FIGURE 2Validation of CaptureSeq design and ONT sequencing. (A) A subset of RNA sequins were targeted for capture as part of our CaptureSeq design (n = 25/78 genes; 49/164 isoforms). By plotting the measured abundance (TPM; y-axis) against the known input concentration (x-axis) for captured (red) and non-captured (green) sequin isoforms, we can compare the quantitative accuracy of captured vs. non-captured transcripts. Open circles indicate sequin isoforms that were not detected. Vertical dotted green line indicates the limit of detection (LoD) for non-captured transcripts. By comparing the difference between the measured abundance of captured and non-captured transcripts, we observe a ∼230-fold enrichment of CaptureSeq. Error bars represent standard deviation (SD) between the four replicate ONT samples. (B) Scatter plot shows the coefficient of variation (SD divided by mean) of each spike-in plotted against its respective input concentration, indicating the expression dependent bias of RNA-seq.
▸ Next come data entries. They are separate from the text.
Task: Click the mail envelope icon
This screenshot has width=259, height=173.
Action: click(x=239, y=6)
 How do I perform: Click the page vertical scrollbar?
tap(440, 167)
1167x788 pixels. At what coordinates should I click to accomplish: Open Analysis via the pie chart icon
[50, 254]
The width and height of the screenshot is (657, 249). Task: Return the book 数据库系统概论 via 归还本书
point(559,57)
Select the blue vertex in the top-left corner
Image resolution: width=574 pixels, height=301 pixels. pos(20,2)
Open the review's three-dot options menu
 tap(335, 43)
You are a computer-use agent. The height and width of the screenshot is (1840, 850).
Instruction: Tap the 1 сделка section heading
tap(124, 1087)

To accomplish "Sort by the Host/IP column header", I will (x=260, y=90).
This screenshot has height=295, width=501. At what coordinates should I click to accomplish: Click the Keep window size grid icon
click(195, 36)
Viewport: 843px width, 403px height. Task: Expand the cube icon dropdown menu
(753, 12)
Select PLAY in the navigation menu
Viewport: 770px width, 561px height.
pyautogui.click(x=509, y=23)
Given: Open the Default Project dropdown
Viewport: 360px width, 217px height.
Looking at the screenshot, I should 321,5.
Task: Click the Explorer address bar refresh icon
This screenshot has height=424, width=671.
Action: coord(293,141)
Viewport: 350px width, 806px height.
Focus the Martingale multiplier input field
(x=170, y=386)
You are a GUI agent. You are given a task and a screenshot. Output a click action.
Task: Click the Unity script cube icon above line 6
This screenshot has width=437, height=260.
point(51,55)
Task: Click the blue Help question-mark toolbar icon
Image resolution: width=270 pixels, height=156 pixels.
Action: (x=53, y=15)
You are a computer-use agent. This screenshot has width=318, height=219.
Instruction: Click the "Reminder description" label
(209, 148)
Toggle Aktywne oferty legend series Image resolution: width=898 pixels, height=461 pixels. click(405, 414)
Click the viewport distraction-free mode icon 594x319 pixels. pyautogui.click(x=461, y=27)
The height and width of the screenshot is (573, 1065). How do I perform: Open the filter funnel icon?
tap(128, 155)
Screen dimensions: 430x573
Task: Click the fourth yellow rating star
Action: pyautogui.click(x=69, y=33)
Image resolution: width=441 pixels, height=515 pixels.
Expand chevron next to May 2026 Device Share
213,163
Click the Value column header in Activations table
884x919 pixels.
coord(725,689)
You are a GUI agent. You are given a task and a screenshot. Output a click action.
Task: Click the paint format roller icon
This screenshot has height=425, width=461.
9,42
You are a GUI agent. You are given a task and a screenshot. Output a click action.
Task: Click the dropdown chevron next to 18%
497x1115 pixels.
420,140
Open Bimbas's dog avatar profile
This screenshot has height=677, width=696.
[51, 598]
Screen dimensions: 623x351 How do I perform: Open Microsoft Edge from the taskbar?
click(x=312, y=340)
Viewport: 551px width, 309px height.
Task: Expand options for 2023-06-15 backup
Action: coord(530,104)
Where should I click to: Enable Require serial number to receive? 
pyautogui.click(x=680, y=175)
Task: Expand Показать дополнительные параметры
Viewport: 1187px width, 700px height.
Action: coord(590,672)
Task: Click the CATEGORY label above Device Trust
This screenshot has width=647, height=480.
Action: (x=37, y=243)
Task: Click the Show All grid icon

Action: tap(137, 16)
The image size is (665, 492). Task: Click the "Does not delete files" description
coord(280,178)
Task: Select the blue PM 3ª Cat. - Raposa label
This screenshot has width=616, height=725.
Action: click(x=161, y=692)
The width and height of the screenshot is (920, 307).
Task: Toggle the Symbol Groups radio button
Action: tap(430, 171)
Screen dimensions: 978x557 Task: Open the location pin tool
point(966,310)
FIGURE 3Transcriptional landscape of haplotype blocks associated with neuropsychiatric functions. (A) Bar charts show the number of transcripts, introns and internal exons contained in our filtered hybrid transcriptome (red) compared to existing annotations (four versions of GENCODE and MiTranscriptome v2). Only multi-exonic transcripts that overlap with targeted haplotype blocks are considered in this analysis. (B) Table shows the classification of transcripts in our hybrid transcriptome in relation to the latest GENCODE annotation (v29). (C) Cumulative frequency histograms show the coding potential of our transcripts, as assessed by CPAT. Colors refer to the categories defined in part (B). Vertical dotted line indicates the commonly used cut-off for human transcripts (0.364). GENCODE (v29) annotated lncRNAs (gray dotted line) and protein-coding genes (gray solid line) are also plotted for reference. (D) Box plots show the distribution of phastCons scores (Siepel et al., 2005) (vertebrate 100-way alignment) of our transcripts, colored by type. Box edges indicate lower and upper quartiles, center lines indicate median, notches indicate the 95% confidence interval around the median. (E) Density plots show the mean expression (log10 TPM) of transcripts across all four samples, as measured by Illumina short-read sequencing.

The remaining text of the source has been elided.